The days that followed brought a roller coaster of emotions. Why hadn’t it snowed yet? It was October dammit! It always snows at least once in September and usually the peaks have at least some snow by then. A surreal reality gripped my normally favorite time of year. Would our handsome mountain valley now be subject to flames and smoke every summer and fall? Would this be the new norm? The warming and changing nature of our climate portends an answer I don’t want to hear.

And then came insult with injury. As the fire grew, managers closed all public lands in the northern Sangre de Cristo Mountains – the Sangres as they are known locally. The mountains I have learned, hunted, explored. The mountains I would take my young son to harvest his first elk. Now those places - my hunting grounds - were off limits.




The Decker Fire (Credit: Joe Randall) 

The harsh reality seeped in. Climate change had come to me in a real, true sense. Not some far off flood, hurricane or heat wave reserved for somebody else in another time and place. Because the first fall snows were so absent, and because the monsoons failed to materialize, I was smack dab in the middle of a real life, personal climate crisis. Our home, our family sporting traditions, our beautiful mountain views and our public lands paradise, the very elements that make me tick, all flashed in front of my eyes.

Unfortunately these stories are not so much outliers any more. Low flows closing rivers to fishing and making floating impossible. Record heat during archery season leading to one of the worst seasons in memory. Lack of snow keeping game higher and farther into the mountains and driving down success rates. These are all real scenarios, and just from this year. My sporting friends are all feeling the changes, some overtly, some more subtly, but it’s undeniable and it’s happening across the globe.

Add these lost sporting opportunities to the rapidly growing list of more problematic and dire consequences from inaction on climate change. Then add that our leaders are largely unwilling to tackle the issue and some even deny there’s a problem at all. Their utter stubbornness to address the impacts and work to reverse, or at least slow the trends, paints a bleak future, both for our hunting and angling traditions and for inhabiting the planet. Fortunately the state of Colorado has taken steps to address our changing climate, but in order to truly move the needle for our country, we need federal elected leaders to step up and provide real leadership. And if they don’t, it’s time for them to think of a new line of work.

Fall floated by in a blurred, smoky new reality, passing slowly and eerily while clogged lungs provided daily reminders that things ain’t what they used to be. As a human, I connected with millions of others who have been affected by climate change. As hunter and angler, I bore witness in real time to a sliver of the slow, but becoming more immediate, degradation that may forever alter my sporting life and wither away at the very foundations of our collective outdoor heritage.

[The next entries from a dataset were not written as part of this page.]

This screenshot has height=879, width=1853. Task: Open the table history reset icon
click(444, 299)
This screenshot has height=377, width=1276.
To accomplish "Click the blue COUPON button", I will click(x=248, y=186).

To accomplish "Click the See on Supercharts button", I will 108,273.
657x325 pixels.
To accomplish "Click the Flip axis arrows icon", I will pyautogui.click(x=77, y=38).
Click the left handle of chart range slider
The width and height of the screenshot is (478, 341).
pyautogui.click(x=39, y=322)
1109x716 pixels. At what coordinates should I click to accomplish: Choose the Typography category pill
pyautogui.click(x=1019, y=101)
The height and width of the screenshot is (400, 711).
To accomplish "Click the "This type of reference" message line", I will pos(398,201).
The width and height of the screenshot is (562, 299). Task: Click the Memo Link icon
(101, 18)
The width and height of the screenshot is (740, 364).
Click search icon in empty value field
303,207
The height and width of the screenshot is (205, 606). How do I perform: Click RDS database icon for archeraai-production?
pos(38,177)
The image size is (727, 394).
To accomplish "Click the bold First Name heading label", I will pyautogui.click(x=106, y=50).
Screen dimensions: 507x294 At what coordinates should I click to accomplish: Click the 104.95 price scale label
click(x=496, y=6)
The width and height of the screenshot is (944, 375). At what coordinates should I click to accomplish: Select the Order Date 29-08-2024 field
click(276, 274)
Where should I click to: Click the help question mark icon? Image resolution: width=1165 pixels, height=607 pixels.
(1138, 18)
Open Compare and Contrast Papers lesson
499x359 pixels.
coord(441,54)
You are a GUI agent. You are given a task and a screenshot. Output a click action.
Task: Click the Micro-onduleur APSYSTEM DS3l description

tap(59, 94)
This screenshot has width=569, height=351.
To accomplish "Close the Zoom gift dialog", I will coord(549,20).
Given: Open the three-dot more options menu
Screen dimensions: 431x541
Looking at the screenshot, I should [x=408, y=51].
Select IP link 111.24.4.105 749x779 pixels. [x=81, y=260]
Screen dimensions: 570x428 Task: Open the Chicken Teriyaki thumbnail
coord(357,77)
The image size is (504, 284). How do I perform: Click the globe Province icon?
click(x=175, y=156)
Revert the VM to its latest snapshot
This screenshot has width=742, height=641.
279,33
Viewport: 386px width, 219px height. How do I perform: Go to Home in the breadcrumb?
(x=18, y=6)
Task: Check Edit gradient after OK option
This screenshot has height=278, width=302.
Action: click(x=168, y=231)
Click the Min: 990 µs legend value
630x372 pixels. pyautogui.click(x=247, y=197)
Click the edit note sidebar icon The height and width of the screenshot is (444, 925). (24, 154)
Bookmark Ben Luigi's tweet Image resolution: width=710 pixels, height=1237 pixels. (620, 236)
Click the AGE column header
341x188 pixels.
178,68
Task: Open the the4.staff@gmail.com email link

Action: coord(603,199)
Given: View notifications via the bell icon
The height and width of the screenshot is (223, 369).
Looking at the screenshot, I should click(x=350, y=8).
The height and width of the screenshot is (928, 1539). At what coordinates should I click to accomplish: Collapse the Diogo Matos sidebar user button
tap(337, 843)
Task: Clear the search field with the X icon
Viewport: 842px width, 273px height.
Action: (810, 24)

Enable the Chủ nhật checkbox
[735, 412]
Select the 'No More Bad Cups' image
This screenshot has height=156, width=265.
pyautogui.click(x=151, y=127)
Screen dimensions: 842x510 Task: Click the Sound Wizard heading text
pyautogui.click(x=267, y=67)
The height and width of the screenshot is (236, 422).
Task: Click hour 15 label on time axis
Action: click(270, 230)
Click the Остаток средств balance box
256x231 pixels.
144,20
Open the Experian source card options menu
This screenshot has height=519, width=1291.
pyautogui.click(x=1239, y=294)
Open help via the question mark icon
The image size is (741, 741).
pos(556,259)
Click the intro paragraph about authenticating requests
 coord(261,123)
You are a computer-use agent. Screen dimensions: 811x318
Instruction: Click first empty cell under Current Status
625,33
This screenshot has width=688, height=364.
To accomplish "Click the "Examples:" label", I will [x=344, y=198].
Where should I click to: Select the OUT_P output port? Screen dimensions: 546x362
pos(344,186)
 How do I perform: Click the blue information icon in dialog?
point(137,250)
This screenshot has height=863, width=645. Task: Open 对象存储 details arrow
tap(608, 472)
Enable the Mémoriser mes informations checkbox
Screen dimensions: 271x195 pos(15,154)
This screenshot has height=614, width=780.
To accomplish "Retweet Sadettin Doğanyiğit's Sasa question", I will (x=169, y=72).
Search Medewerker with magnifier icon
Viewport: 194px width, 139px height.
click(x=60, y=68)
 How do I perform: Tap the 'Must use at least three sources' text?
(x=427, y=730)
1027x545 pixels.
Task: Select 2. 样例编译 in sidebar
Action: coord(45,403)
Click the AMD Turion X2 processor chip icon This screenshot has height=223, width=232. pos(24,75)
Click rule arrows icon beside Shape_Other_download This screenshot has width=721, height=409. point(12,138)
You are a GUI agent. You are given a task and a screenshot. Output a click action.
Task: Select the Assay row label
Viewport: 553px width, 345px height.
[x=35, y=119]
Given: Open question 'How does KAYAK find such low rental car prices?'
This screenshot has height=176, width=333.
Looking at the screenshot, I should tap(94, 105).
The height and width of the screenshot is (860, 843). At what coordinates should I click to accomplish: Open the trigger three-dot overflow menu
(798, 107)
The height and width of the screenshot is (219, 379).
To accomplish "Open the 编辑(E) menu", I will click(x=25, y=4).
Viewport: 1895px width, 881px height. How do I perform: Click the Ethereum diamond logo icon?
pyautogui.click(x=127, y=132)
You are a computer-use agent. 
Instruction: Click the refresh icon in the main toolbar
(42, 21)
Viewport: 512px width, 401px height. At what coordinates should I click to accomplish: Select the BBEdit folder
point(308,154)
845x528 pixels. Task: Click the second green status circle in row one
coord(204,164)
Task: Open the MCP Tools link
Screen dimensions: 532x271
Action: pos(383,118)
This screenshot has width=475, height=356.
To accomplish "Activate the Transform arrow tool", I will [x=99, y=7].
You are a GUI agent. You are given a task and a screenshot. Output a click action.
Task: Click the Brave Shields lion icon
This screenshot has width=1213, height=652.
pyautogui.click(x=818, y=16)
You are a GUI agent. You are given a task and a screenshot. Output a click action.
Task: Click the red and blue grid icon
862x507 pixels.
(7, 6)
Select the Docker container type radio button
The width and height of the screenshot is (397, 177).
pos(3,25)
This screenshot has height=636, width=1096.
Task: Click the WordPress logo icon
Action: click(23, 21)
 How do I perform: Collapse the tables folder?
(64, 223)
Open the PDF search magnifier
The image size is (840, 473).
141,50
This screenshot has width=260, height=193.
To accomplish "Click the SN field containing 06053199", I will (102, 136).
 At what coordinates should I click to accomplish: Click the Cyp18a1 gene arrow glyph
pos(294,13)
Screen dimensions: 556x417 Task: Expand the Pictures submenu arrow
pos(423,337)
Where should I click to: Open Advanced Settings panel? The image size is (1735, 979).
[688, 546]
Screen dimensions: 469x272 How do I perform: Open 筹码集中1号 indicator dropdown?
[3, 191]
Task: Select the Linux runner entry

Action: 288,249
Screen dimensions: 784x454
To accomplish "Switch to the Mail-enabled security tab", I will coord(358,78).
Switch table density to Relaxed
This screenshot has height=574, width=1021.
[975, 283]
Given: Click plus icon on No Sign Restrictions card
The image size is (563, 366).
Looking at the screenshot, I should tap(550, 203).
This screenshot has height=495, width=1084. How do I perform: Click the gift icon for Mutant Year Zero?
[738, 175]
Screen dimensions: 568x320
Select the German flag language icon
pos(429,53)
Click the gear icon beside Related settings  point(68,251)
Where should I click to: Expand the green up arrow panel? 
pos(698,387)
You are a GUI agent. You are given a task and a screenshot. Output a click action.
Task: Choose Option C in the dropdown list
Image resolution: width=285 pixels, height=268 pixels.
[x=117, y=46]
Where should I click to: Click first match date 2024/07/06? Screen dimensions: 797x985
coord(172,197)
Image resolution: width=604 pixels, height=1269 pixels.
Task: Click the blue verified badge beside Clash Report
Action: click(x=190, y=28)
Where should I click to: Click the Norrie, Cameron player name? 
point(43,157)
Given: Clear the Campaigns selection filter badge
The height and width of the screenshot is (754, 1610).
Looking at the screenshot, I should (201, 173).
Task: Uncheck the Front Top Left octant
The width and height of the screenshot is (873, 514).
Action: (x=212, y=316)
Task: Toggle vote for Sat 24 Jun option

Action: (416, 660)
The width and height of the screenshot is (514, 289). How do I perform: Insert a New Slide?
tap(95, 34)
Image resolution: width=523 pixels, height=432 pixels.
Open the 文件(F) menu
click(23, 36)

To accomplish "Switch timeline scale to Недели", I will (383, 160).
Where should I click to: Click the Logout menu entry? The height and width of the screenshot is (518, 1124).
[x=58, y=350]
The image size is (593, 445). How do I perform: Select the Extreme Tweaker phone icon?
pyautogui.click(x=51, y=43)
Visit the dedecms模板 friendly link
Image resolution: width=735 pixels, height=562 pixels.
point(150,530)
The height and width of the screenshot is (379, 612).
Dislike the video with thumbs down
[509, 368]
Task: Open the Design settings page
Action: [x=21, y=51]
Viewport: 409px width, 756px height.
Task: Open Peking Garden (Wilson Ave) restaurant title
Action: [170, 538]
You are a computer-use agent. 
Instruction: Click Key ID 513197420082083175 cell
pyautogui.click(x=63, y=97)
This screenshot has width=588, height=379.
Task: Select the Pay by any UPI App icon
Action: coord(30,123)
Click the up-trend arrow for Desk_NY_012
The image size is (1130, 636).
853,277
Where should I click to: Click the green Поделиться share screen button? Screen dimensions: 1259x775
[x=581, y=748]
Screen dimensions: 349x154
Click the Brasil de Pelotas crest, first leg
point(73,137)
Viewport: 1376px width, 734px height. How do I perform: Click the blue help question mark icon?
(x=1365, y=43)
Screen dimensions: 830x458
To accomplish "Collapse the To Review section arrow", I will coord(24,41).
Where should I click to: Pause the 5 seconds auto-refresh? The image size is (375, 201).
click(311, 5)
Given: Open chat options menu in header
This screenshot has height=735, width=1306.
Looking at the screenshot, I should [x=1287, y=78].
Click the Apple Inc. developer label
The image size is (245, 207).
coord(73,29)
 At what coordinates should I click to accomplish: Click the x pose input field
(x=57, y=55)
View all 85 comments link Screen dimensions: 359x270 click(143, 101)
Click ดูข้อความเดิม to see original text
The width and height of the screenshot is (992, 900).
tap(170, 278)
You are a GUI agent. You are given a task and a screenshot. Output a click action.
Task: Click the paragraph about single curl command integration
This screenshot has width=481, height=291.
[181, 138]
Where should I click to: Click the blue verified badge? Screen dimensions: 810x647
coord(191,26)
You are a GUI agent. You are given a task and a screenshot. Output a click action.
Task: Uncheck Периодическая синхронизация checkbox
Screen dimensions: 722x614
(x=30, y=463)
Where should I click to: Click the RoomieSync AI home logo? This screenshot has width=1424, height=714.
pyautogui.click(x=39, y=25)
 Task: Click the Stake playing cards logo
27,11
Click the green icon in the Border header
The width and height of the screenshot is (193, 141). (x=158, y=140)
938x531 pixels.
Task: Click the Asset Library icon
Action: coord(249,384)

How will I, and how will we, take stories like these and begin to build a future where lives, opportunities, and hopes are not lost? How will we demand change, elect leaders that follow our will and get rid of the ones who don’t? And how can it happen now? I mean right now.

It took a personal experience to fully wake me up. I am now in a growing congregation of people, wildlife, and future generations who are subject to past egregious actions and current inaction. We are a loud chorus singing to immediately confront this crises, telling our stories and dreaming of a united future where humanity figures out perhaps the greatest conundrum to ever face us.


Cow elk wander through aspen trees. (Credit: Aaron Kindle) 

As the snow finally fell and snuffed out the fire just a couple weeks ago, the beautiful, bright blanket over the landscape calmed my senses and allayed my fears. I was granted the serenity to turn back to hunting, back to where my mind belongs this time of year. But I’ll never forget and can’t help but be forever altered and newly yearning for fresh perspectives and new hopes for this amazing planet we’re lucky enough to call home.